Rows taken from a dataset:
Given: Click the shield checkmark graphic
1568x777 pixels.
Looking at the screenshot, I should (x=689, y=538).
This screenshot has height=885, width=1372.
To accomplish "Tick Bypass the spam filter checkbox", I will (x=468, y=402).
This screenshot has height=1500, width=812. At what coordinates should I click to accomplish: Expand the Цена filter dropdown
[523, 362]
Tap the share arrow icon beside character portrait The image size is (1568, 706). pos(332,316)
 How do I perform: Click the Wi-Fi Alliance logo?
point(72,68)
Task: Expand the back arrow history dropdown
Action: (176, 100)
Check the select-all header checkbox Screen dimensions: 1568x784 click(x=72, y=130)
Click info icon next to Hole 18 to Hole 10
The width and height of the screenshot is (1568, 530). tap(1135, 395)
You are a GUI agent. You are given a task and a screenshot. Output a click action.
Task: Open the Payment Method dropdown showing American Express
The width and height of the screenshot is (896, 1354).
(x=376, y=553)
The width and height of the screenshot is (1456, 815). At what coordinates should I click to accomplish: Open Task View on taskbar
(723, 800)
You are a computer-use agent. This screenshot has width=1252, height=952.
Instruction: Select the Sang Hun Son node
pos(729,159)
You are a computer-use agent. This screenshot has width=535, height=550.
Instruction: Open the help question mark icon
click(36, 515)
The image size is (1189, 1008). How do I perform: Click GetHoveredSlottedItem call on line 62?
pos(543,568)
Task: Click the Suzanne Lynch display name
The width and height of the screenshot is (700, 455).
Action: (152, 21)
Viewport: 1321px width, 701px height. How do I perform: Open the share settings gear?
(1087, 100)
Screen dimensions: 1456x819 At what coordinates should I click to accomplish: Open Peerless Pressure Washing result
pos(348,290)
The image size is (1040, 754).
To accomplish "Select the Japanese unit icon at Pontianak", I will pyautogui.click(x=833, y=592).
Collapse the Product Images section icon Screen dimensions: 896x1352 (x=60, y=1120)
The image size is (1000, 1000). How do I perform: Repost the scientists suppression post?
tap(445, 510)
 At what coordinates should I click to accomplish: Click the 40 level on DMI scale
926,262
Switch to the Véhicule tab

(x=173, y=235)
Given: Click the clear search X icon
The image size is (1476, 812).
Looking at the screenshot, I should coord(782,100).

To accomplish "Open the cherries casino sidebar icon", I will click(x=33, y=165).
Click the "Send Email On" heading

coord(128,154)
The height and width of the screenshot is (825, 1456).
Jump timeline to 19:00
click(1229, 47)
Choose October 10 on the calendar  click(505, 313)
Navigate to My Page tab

→ **To do**
Reproduce the entries verbatim, beginning with the line that contains "Choose October 10" and continuing through the final line of the entries.

→ **Solution below**
Choose October 10 on the calendar  click(505, 313)
Navigate to My Page tab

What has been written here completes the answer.